Practical ML Patterns

rng = np.random.default_rng(42)

# Softmax function
def softmax(x):
    x_shifted = x - x.max(axis=-1, keepdims=True)  # numerical stability
    e = np.exp(x_shifted)
    return e / e.sum(axis=-1, keepdims=True)

logits = np.array([[2.0, 1.0, 0.1], [0.5, 3.0, 0.2]])
probs = softmax(logits)  # each row sums to 1

# One-hot encoding
def one_hot(labels, num_classes):
    oh = np.zeros((len(labels), num_classes))
    oh[np.arange(len(labels)), labels] = 1
    return oh

labels = np.array([0, 2, 1, 3])
encoded = one_hot(labels, 4)

# Cosine similarity matrix (for embedding search)
def cosine_similarity_matrix(A):
    norms = np.linalg.norm(A, axis=1, keepdims=True)
    A_norm = A / (norms + 1e-8)
    return A_norm @ A_norm.T

embeddings = rng.standard_normal((100, 768))  # 100 sentences, 768-dim
sim = cosine_similarity_matrix(embeddings)  # 100×100 similarity matrix
top_k = np.argsort(sim[0])[-5:][::-1]       # top 5 similar to first

Performance and Memory

import numpy as np
import time

# Views vs copies — crucial for performance
a = np.arange(1_000_000)
view = a[::2]       # view — shares memory, zero-copy
copy = a[::2].copy() # explicit copy

# Contiguous arrays — much faster for many operations
a_c = np.ascontiguousarray(a.T)  # make C-contiguous after transpose

# memmap — work with arrays larger than RAM
large = np.memmap("data.bin", dtype="float32", mode="w+", shape=(100_000, 768))
large[0] = rng.standard_normal(768)

# numexpr — faster than NumPy for complex expressions
import numexpr as ne
a, b, c = np.random.randn(3, 1_000_000)
result = ne.evaluate("2*a + b/c - sqrt(abs(a))")  # ~3x faster than NumPy

# Avoid temporary arrays with out= parameter
out = np.empty_like(a)
np.multiply(a, 2, out=out)  # no temporary array created

Frequently Asked Questions

When should I use NumPy vs PyTorch/TensorFlow?
NumPy runs on CPU only and doesn't support autograd (automatic differentiation).
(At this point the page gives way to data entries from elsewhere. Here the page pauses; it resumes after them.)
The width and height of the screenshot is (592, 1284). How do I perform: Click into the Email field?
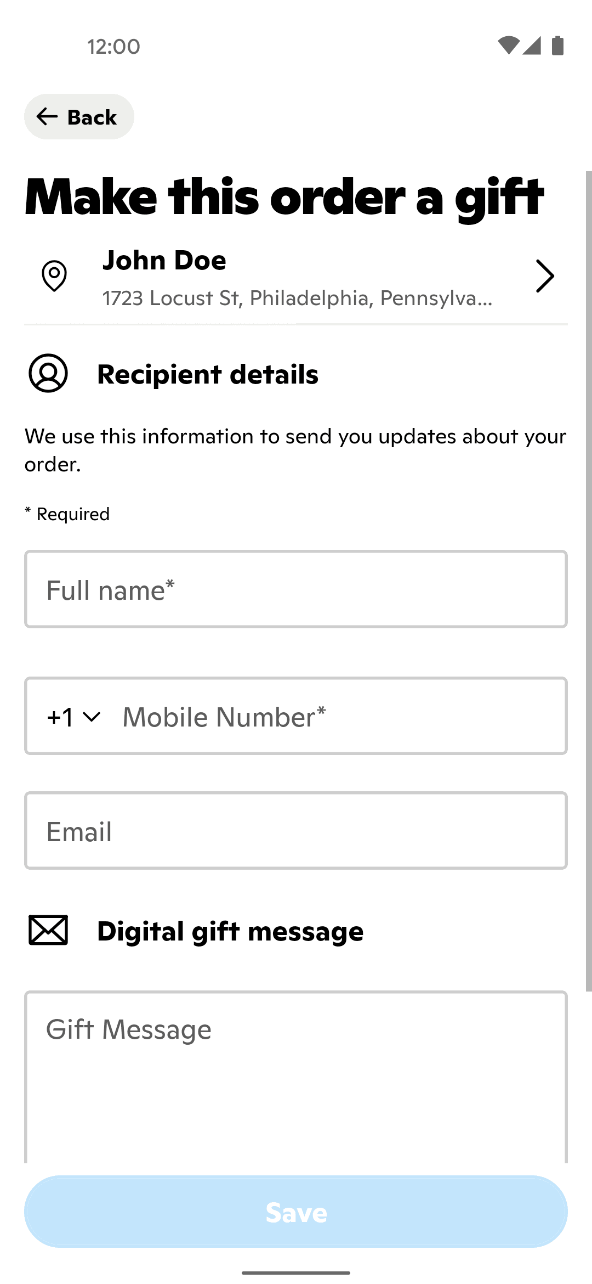(x=296, y=831)
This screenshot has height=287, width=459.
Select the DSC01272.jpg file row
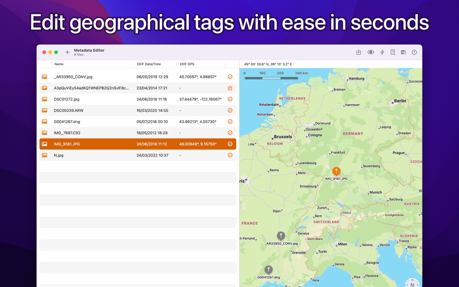point(107,99)
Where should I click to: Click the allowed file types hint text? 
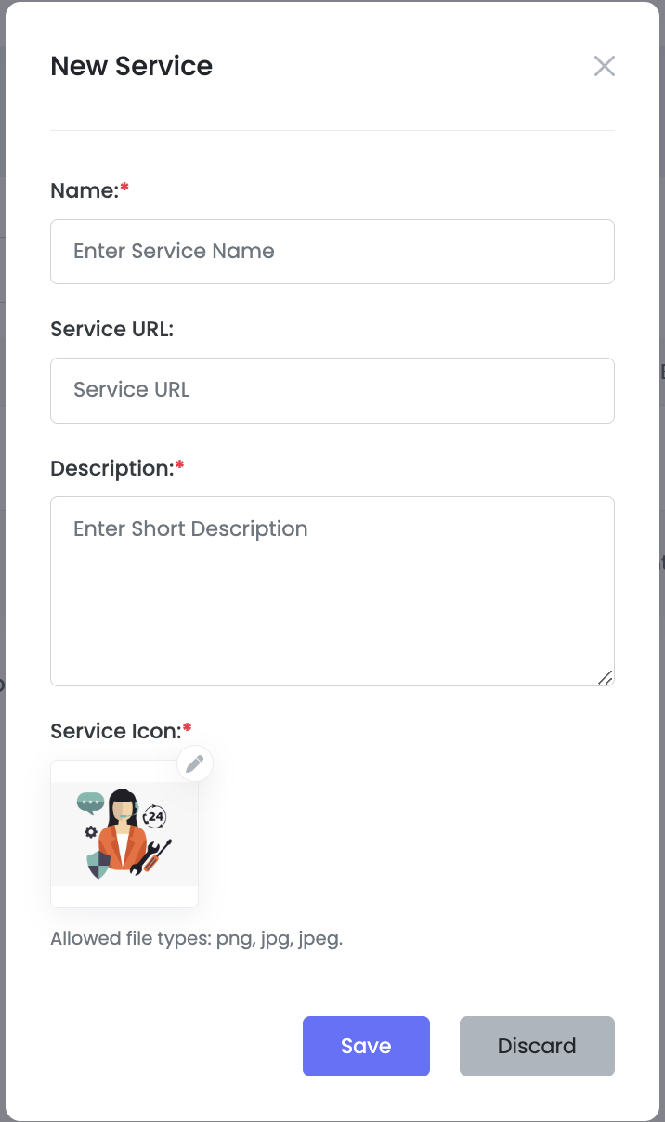pyautogui.click(x=197, y=938)
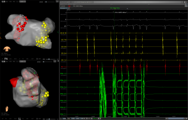
Task: Click the first toolbar icon in the recording window title bar
Action: pyautogui.click(x=61, y=2)
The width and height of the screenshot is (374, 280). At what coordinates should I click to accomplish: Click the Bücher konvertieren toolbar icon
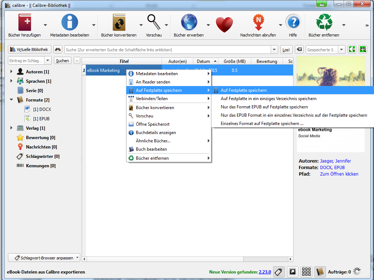point(119,23)
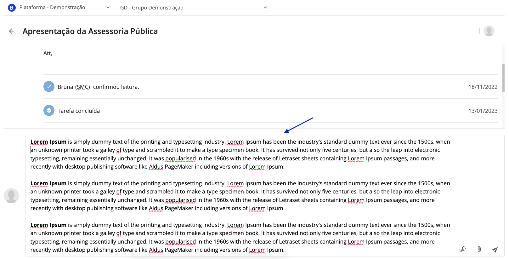Click the Apresentação da Assessoria Pública title
This screenshot has height=259, width=509.
pos(90,31)
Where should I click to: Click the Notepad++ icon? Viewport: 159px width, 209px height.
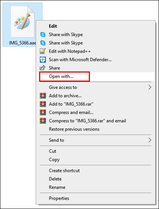pyautogui.click(x=43, y=51)
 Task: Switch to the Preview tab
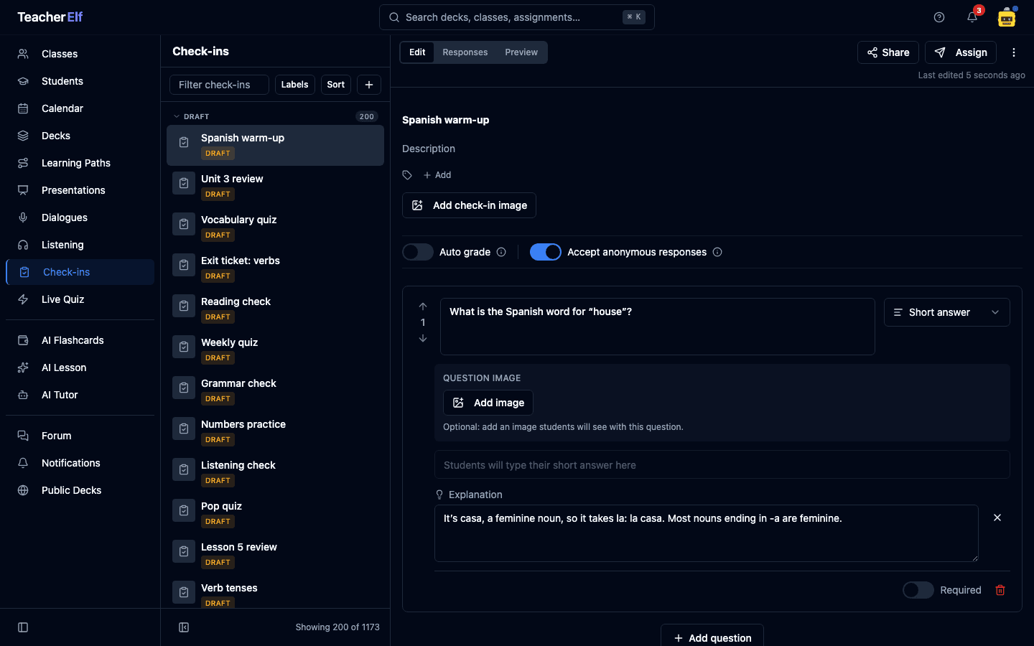tap(521, 52)
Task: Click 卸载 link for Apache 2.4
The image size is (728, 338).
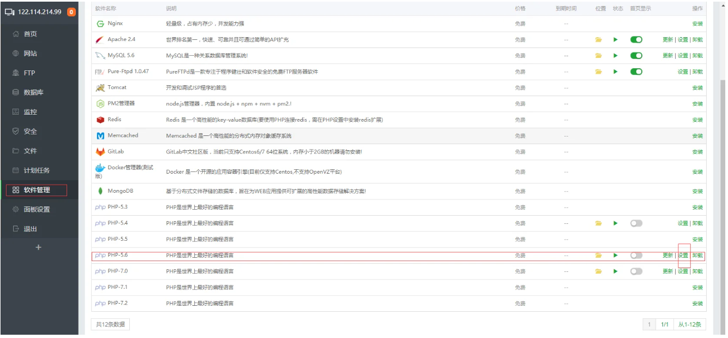Action: [697, 40]
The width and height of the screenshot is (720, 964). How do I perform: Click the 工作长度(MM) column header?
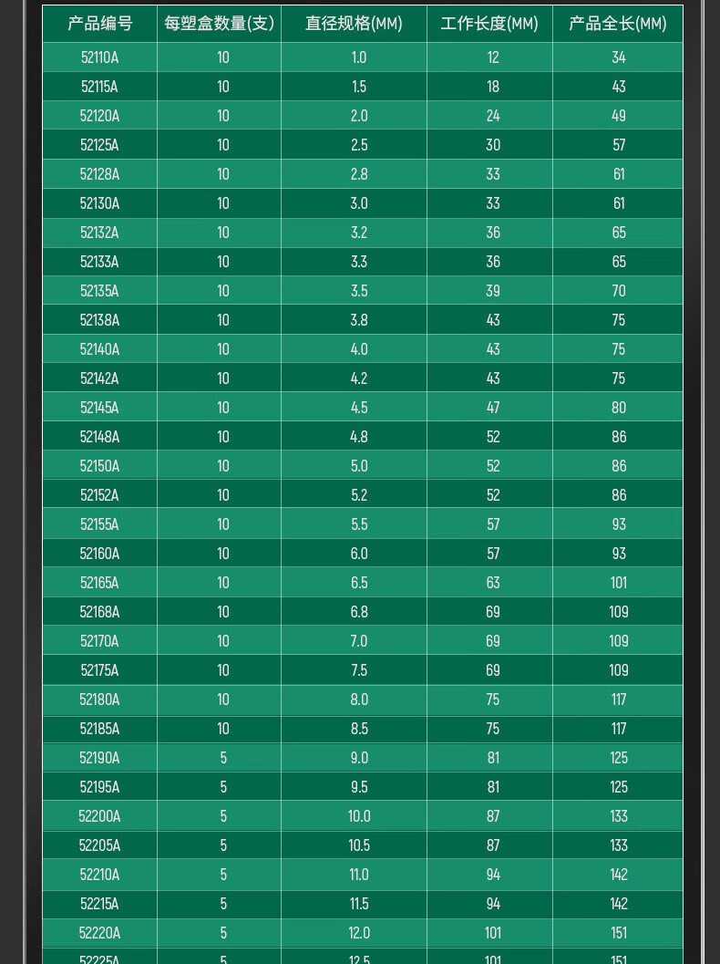click(489, 24)
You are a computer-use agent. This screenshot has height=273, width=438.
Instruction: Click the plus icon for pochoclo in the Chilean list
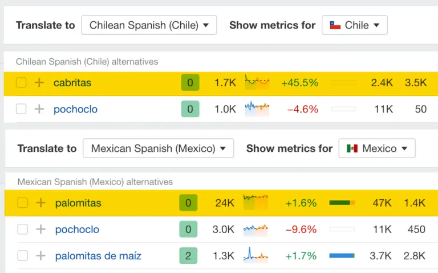pyautogui.click(x=39, y=109)
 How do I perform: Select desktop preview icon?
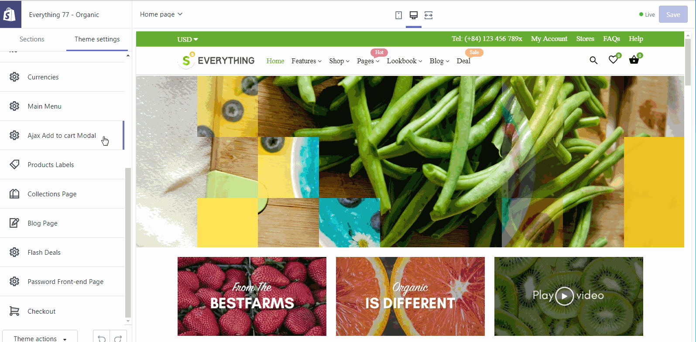[414, 15]
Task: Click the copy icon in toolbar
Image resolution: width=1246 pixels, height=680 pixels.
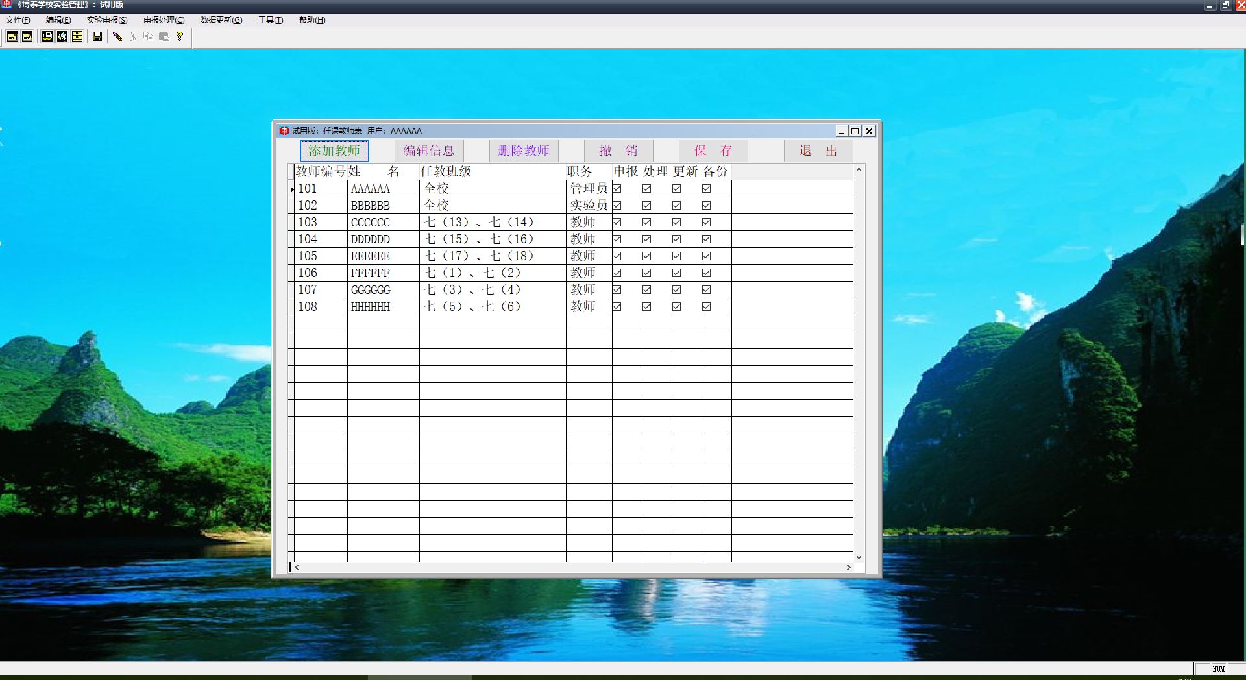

Use NumPy for data preprocessing, feature engineering, and classical ML. Use PyTorch or TensorFlow when you need GPU acceleration, gradient computation, or neural network training.
Why is broadcasting faster than explicit loops?
Broadcasting operations are implemented in C inside NumPy and run in a tight loop that benefits from CPU SIMD (vectorized) instructions. Python loops have interpreter overhead per iteration; NumPy eliminates it by operating on entire arrays at once.
What is the difference between np.copy() and np.array()?
np.array(x) always returns a new array (a copy if the input is already an array). np.copy(x) is an explicit copy. x.view() creates a view that shares the same data buffer — modifying the view modifies the original.